This fall, Starbucks will begin processing all debit and credit card transactions made in U.S. coffeehouses with Square. Starbucks will also be investing $25 million in the startup, and Starbucks’ CEO Howard Schultz will join Square’s Board of Directors.
Square is a mobile payments processor that, among other services, allows vendors to use their mobile devices as credit card readers. According to Square’s website, the company charges a competitive 2.75 percent per credit card swipe for Visa, MasterCard, Discover, and AmEx cards. Square also has a “Pay with Square” app for Android and iOS users. This app lets users pay participating businesses from their mobile device without ever handing over a physical card (the user’s identity is verified by name and photo).
This partnership is no surprise. Not only will the partnership lower Starbucks’ payment processing fees, but the company has already toyed with mobile payment processing systems in its coffeehouses. In January 2011, Starbucks launched its own mobile payment system: a pay-by-smartphone iOS and BlackBerry app that let users load up a virtual Starbucks gift card and pay with their device.

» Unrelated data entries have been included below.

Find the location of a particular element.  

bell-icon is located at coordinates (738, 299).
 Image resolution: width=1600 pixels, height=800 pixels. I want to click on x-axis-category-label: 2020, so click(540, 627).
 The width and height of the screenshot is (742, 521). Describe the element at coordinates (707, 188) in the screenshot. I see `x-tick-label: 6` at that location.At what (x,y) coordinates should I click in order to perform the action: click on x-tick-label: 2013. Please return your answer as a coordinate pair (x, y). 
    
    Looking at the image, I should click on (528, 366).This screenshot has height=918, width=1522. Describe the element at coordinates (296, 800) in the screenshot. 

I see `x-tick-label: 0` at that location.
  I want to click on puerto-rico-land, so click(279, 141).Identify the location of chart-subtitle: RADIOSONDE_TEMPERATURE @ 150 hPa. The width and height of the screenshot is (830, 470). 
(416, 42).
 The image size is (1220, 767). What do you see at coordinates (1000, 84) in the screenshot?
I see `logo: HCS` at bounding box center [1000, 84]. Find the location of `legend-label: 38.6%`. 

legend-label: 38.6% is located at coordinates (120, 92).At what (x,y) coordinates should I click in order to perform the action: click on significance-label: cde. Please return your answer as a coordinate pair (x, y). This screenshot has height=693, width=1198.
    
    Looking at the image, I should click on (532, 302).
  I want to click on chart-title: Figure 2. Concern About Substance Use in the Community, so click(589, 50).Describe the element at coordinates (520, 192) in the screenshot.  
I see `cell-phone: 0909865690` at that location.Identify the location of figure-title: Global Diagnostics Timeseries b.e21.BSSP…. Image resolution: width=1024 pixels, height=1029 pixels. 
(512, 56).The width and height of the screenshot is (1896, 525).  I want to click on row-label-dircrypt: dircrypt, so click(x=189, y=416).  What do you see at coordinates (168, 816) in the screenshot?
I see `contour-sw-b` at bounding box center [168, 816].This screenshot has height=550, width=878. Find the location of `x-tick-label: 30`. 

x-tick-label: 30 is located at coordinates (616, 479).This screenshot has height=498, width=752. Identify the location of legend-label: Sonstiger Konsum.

“As the largest retail mobile payment platform in the U.S., we’re excited and proud to accept payments with Square,” Schultz said in a press release. “The evolving social and digital media platforms and highly innovative and relevant payment capabilities are causing seismic changes in consumer behavior and creating equally disruptive opportunities for business. Both Starbucks and Square take a similar approach when building products and running our businesses, and together we can bring the best possible payment experience to Starbucks customers.”
On Square’s side, the partnership is a great deal as well–this new financing will hopefully give the fledgling payments company enough resources to compete with companies such as eBay and Intuit, both of which have their own mobile payment processors.
Mobile payment technology is different from the other big cashless contender–NFC, or Near Field Communication, technology. Both technologies use customers’ mobile devices as virtual “wallets,” but NFC is a short-range wireless technology that requires users to tap their devices against an NFC-enabled point-of-service device in the store. Square, and similar mobile payment processors, work more like paying for something over the Internet–users have their information pre-loaded in their mobile device and can essentially “order online,” and never have to take their device out of their pocket when they check out.